Former Facebook employee reveals its 'black people problem'

'In some buildings, there are more Black Lives Matter posters than there are actual black people'

Andrew Griffin
Tuesday 27 November 2018 18:06 GMT
Chief Operating Officer of Facebook, Sheryl Sandberg, delivers a speech during the visit of a start-up companies gathering at Paris' Station F in Paris
Chief Operating Officer of Facebook, Sheryl Sandberg, delivers a speech during the visit of a start-up companies gathering at Paris' Station F in Paris (AP Photo/Thibault Camus)

Facebook is failing its black employees and black users, according to a former member of its senior staff.

Black people are "having their community divided by the actions and inaction of the company", according to a new post from an insider. That failing matches the treatment of black employees, claimed Mark S Luckie in a post written as he left the company.

The new revelations come as Facebook faces criticism for its business practises across the world. They were posted the same day that Mark Zuckerberg refused to be questioned by the UK parliament, and amid a growing scandal over its apparent encouraging of anti-Semitic conspiracy theories, alongside other troubles.

In the post, Mr Luckie, who until recently worked as a partnerships manager at Facebook, writes that despite the fact black people are one of the most engaged demographics on the site, they are being mistreated by the way the platform works.

"Black people are finding that their attempts to create 'safe spaces' on Facebook for conversation among themselves are being derailed by the platform itself," he writes. "Non-black people are reporting what are meant to be positive efforts as hate speech, despite them often not violating Facebook’s terms of service. Their content is removed without notice. Accounts are suspended indefinitely."

In the same post, he goes on to detail a range of ways that black people are being failed by the very way the platform is set up, and are being let down by the company.

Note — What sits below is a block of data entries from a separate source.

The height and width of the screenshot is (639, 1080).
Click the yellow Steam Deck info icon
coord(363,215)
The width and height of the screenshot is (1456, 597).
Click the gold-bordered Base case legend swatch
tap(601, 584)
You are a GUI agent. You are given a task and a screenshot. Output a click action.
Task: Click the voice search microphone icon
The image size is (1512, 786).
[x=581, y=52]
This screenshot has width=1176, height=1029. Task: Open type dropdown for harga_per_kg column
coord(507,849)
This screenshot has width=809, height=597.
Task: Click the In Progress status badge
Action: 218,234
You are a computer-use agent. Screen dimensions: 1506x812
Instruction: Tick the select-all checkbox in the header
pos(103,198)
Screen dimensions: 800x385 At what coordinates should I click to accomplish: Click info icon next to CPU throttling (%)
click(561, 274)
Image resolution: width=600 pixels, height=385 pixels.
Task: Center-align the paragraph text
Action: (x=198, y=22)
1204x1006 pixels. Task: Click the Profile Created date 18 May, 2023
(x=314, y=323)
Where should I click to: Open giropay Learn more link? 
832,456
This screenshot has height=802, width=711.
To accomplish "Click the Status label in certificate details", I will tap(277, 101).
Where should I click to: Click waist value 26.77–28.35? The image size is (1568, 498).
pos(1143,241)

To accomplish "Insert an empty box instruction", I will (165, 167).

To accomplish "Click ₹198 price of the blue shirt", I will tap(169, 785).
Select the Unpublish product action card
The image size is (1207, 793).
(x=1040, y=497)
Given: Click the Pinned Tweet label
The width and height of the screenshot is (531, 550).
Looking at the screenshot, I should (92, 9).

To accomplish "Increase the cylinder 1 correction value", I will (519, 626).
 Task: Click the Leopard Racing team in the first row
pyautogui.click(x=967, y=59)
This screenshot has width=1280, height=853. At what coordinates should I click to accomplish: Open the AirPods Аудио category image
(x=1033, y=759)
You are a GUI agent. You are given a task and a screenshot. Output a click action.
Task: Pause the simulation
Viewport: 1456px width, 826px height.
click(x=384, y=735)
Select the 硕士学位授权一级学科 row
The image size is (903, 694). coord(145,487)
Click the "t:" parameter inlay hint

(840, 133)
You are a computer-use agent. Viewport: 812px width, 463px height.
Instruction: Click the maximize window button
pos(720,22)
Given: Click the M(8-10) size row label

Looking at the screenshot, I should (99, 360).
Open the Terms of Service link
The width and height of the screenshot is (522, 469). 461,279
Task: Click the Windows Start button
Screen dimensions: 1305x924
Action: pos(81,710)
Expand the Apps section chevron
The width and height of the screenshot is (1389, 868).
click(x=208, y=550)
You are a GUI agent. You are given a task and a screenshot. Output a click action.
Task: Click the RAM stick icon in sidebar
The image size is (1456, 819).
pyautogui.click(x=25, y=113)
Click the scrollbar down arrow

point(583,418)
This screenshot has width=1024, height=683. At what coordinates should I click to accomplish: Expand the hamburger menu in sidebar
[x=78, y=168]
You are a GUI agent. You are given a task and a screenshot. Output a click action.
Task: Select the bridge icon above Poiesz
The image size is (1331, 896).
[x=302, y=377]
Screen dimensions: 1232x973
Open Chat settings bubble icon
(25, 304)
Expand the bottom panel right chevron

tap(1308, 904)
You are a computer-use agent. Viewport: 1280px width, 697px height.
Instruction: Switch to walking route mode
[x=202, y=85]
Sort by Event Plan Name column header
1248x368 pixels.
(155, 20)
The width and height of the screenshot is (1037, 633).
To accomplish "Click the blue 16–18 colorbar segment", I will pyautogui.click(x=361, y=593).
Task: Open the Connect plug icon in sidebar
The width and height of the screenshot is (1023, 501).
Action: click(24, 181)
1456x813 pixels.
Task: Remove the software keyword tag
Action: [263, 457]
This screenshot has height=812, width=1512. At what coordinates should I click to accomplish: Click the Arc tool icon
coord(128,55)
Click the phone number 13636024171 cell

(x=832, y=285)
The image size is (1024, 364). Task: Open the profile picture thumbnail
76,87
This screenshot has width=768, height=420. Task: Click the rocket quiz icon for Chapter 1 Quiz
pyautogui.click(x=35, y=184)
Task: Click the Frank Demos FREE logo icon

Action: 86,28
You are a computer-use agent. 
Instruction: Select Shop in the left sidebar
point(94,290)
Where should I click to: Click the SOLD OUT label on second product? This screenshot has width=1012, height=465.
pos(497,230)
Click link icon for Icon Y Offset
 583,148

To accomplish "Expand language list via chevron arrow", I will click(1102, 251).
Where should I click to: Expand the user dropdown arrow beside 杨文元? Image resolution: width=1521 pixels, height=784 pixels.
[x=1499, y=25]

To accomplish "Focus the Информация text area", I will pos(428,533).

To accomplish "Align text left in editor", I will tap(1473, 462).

That reflects a failure to engage with black employees in a positive way, he writes. "In some buildings, there are more 'Black Lives Matter' posters than there are actual black people," he claims, and writes of the fact that black staff members are often hassled by security and viewed with suspicion by fellow employees.

Mr Luckie has also worked at Twitter and Reddit, and was asked how his experience at Facebook compared with those other technology companies.

The entire post was shared on Facebook itself, from Mr Luckie's account. He said that he had sent the note to "all of Facebook's employees around the world" earlier this month, shortly before he left the company.

"Twitter has come a long way in its recognition and partnerships with black users," he wrote on the site, pointing to the work of the Blackbirds group that looks to improve the company's approach to diversity. "Reddit was focused on its most active user bases which is not necessarily a bad thing."